Spending your money has never been easier! In the House, even Democrats were shocked at how fast the leadership breezed through a dozen appropriations bills, making snap decisions on where to direct a whopping $1.4 trillion dollars. Is marking up 12 bills in 10 days a record? Maybe, staffers say. It certainly was "the fastest in anyone's memory." But faster, as the rest of America is about to find out, isn't necessarily better. Especially when innocent lives are on the line.
It's usually a tedious process. In the past, appropriations debates have dragged on for months, sometimes running right up against the midnight, fiscal-year deadline. And while Republicans are just as eager to finish the long slog as everyone else, this year's debates were a depressing reminder of what Speaker Nancy Pelosi's (D-Calif.) party will do with more power if they get it.
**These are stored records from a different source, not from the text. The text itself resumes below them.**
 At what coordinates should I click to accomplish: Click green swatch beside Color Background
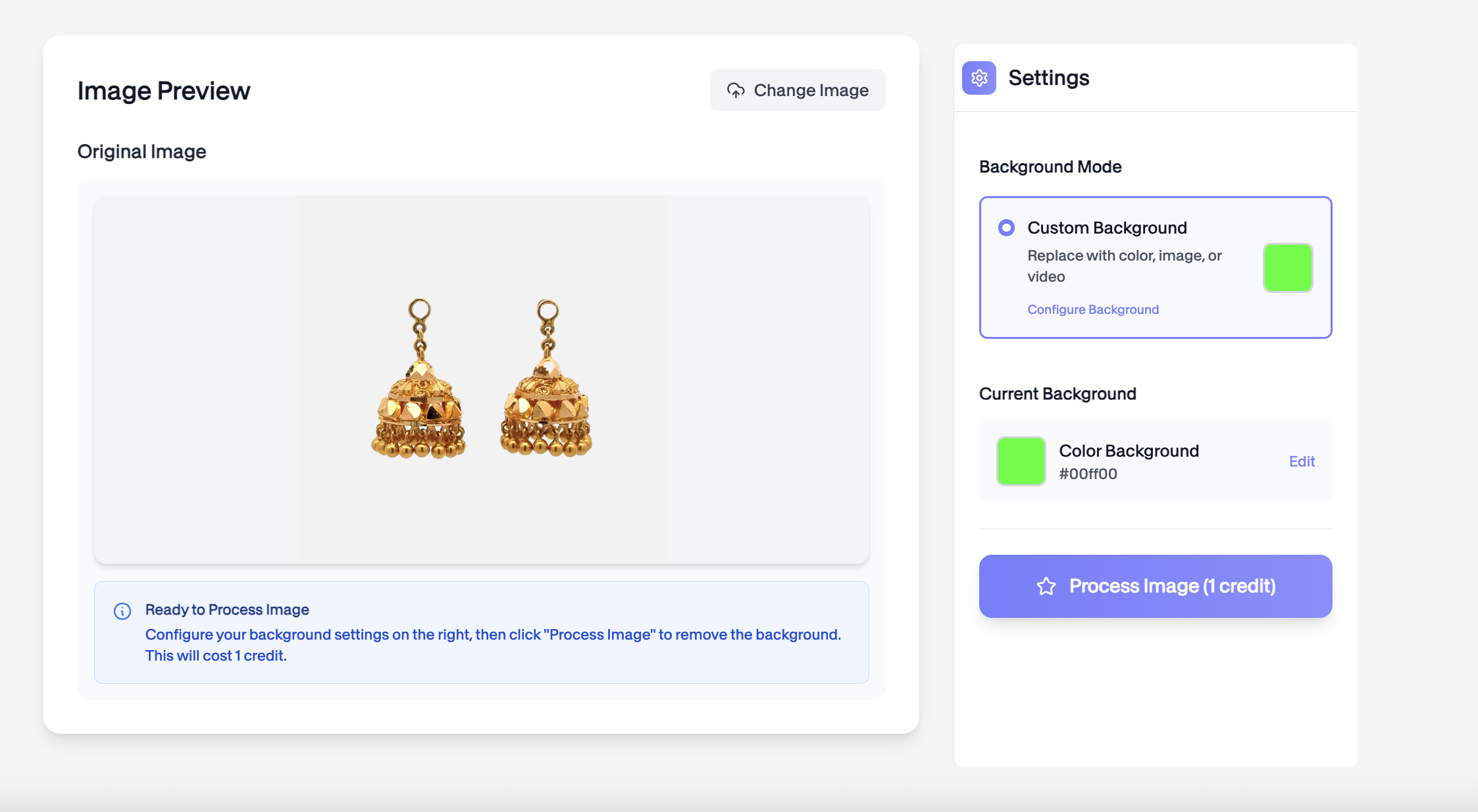[1021, 461]
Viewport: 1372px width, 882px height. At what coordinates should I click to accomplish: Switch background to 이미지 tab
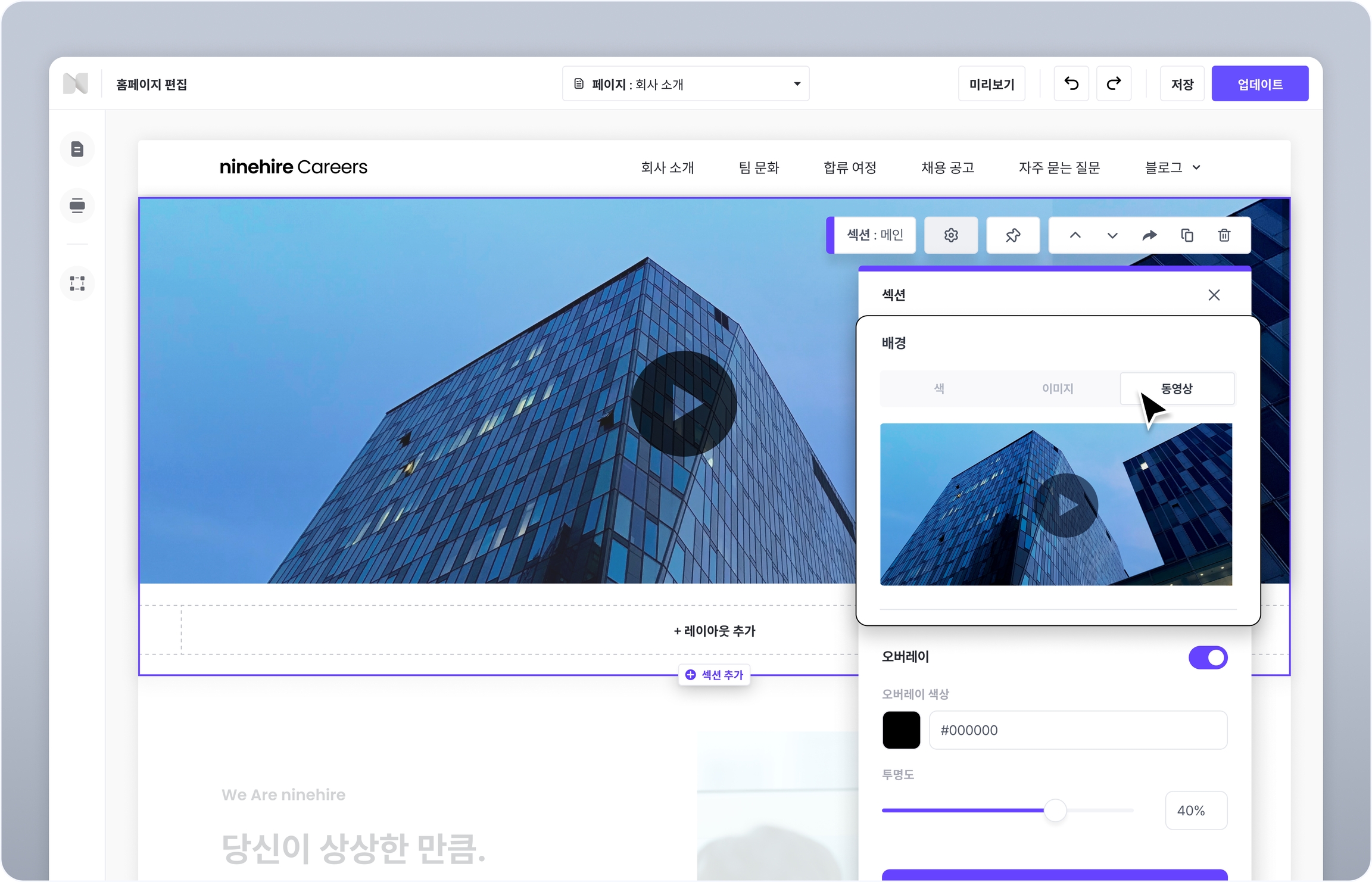pos(1057,389)
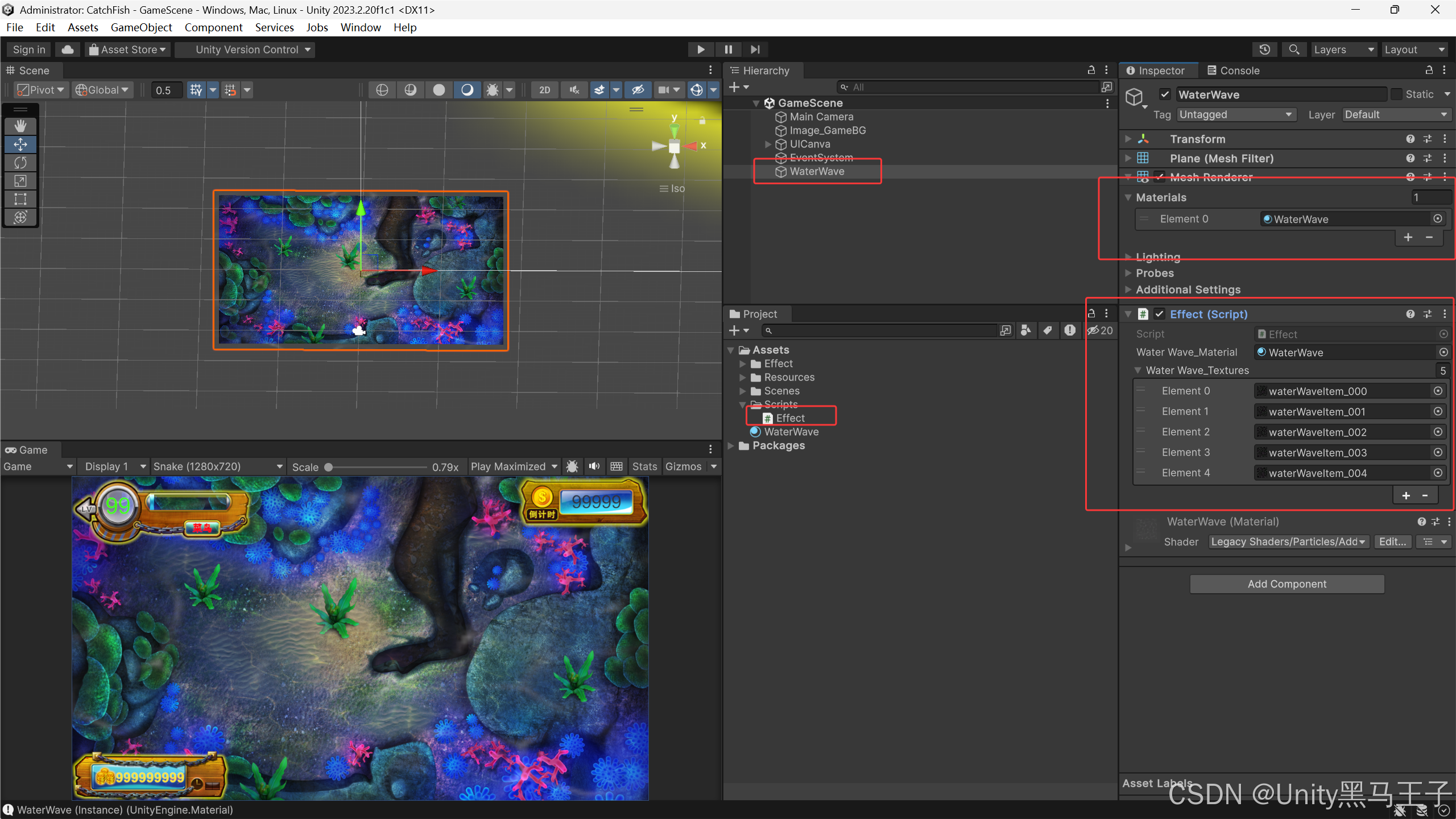Switch to the Console tab
The height and width of the screenshot is (819, 1456).
pyautogui.click(x=1233, y=71)
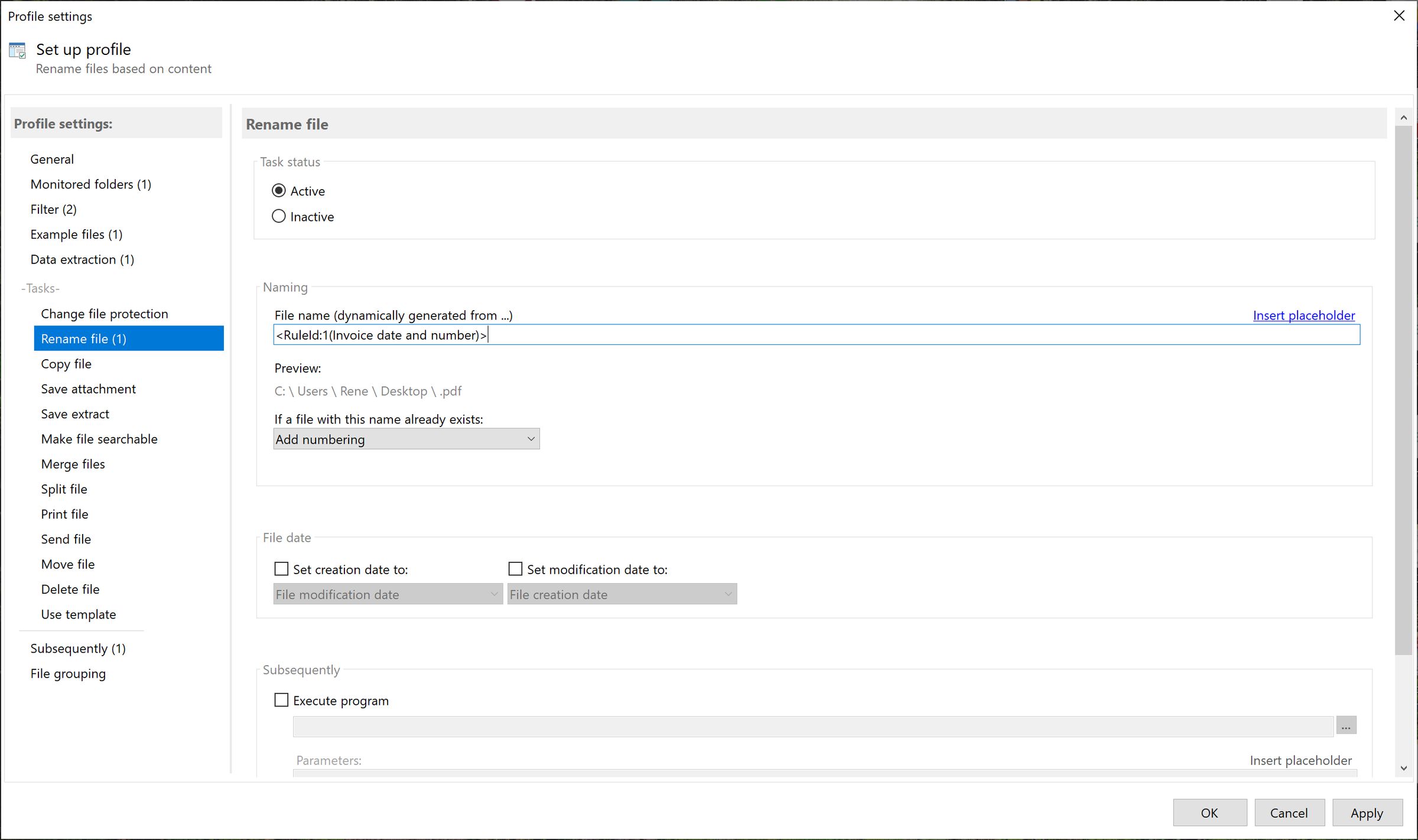
Task: Set task status to Inactive
Action: point(279,216)
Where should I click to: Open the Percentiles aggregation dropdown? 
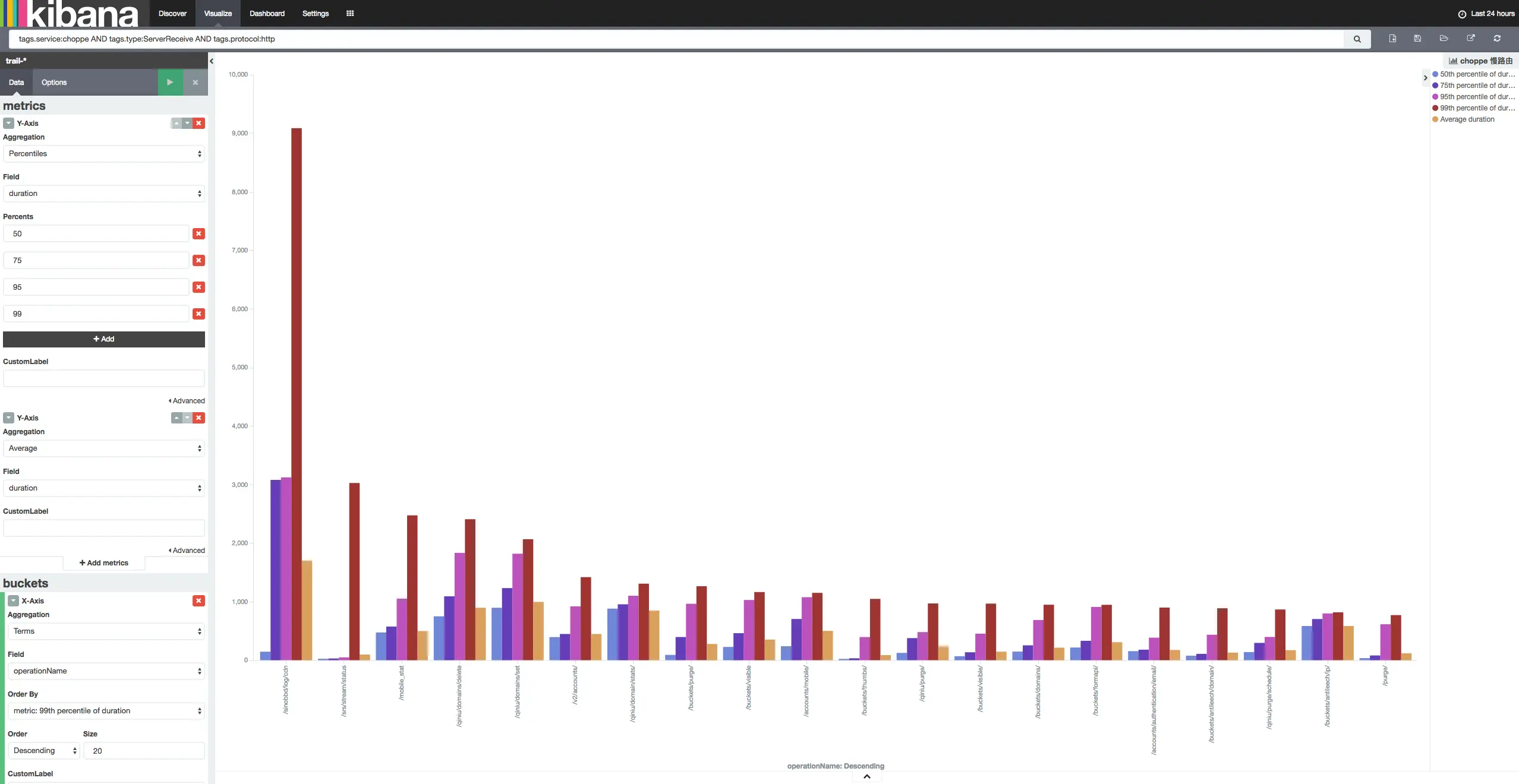click(104, 154)
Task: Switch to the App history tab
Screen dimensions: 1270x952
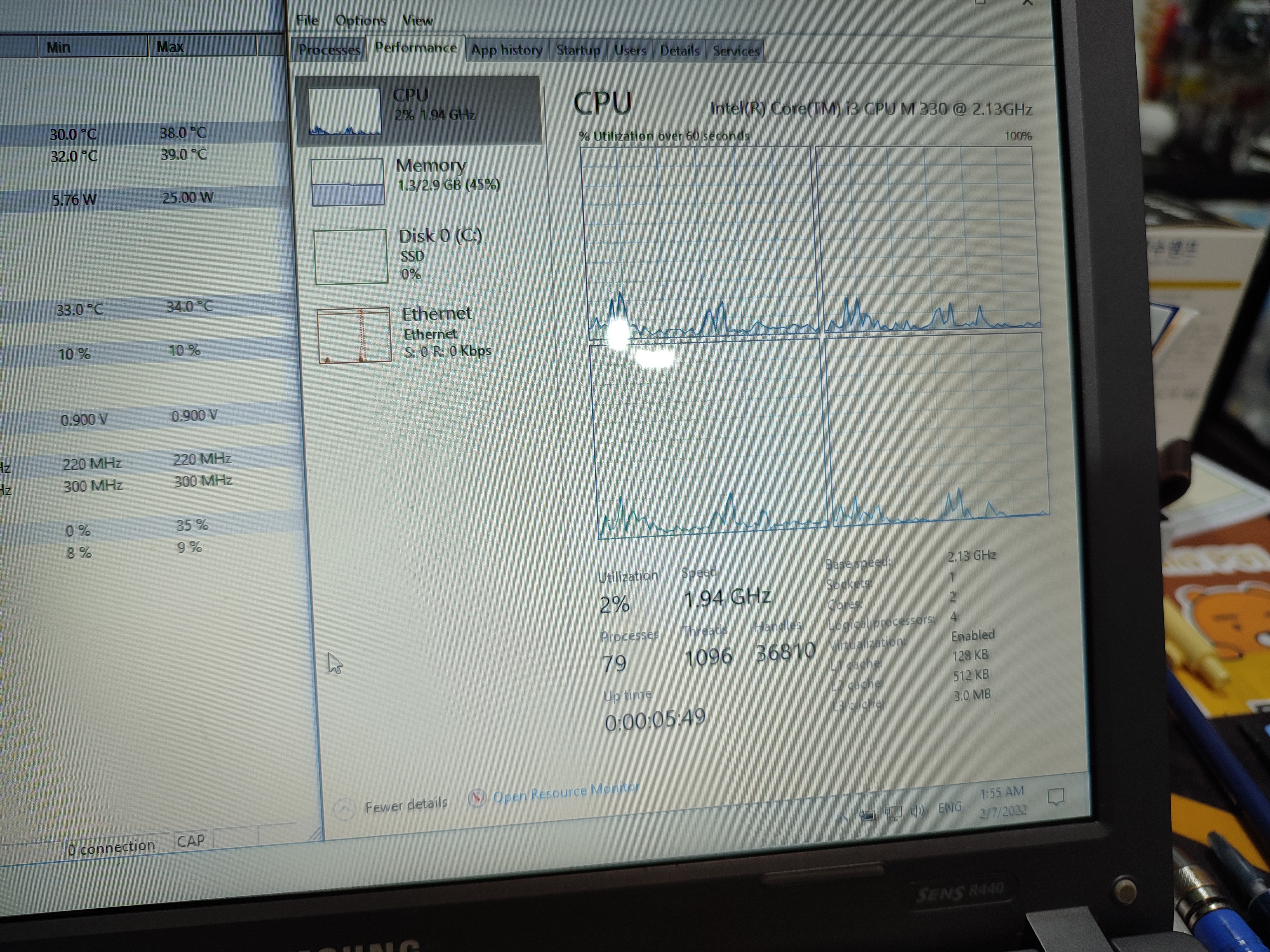Action: coord(506,50)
For ranking members like Rep. Tom Cole (R-Okla.), it had already been a brutal week. He and the other conservatives watched their amendments to protect the president's conscience and life policies lose on party-line votes to Democrats over and over again. On Tuesday, Rep. Andy Harris (R-Md.) felt his pain, trying -- and failing -- to get Democrats to join the other 94 percent of the country in opposing infanticide. He had the opportunity, as part of the military's Tricare health insurance debate, to insist on certain standards of care. But newborn babies, liberals will tell you, don't qualify.
Dr. Harris introduced a commonsense amendment that asked hospitals in the Tricare network to certify that they'd provide medical care for any baby born alive. One of the conditions of taxpayer funding, he proposed, is that they have a policy on the books guaranteeing that the newborn abortion survivor would "be taken care of and resuscitated." "It's very simple," he explained. "There are no criminal penalties... So this is not overly burdensome." And yet, he shook his head, I'm sure "the argument will be made that, well, this never occurs. But in fact, over the period of 2005-2014, the CDC identified 143 such cases in the United States. [Those] are the CDC's numbers, not anyone else's numbers. And that might even be an underestimate."
Hopefully, he told his friends across the aisle, "There's no discussion about whether [it's] appropriate that a human being born alive qualifies as an individual protection under the law... This is a simple way to make sure that those quality measures would be in place in hospitals that request and would receive TRICARE funds."
Although the amendment did get a little bipartisan support -- Congressmen Sanford Bishop (D-Ga.) and Henry Cuellar (D-Texas) -- crossed over to vote yes, the rest of the committee's Democrats seem just as insistent as ever to make infant killing the new abortion. Rep. Robert Aderholt (R-Ala.) couldn't believe the Left's stubbornness. This amendment, he fumed to Sarah Perry "Washington Watch," "isn't talking about anything to do with abortion itself." It's about a newborn baby getting a "proper degree of care. And how the committee could vote that down... it's [hard] to understand... So, you know, that was probably one of the more discouraging votes of the week. Just knowing that... pro-choice members now can't even support issues like that, when a child is born alive and just is trying to survive."
Wednesday, things only got worse on the abortion front. Rep. Aderholt, in the Homeland Security-Financial Services debate, tried to stop the Democrats from turning D.C. into the capital of taxpayer-funded abortion. Pelosi's leaders gutted the language that had banned it for years, and when pro-lifers like Rep. Tom Graves (R-Ga.) spoke up to defend the restriction, liberals fired back. "Another day, another markup, another amendment from anti-abortion elected officials that would deny access to abortion," Congresswoman Rosa DeLauro (D-Conn.) mocked.
It was one frustrating battle after the next. "These bills, as they're written," Aderholt shook his head, "are completely stripped of pro-life riders and any kind of amendments that have anything to do with [life]." Republicans will get another crack at it on the floor, when the 12 budgets come up for a final vote, but "it's very doubtful that that we will be able to get [anything good passed]." Thankfully, he said, "we do have a Republican Senate, and we've got to make sure they hold tight. And again, the president can also veto the bills as well. So we still have hope. But usually, when Republicans have control, we're able to send those to the floor and have these protections for the pro-life help for children of an unborn. And this year, we don't have it."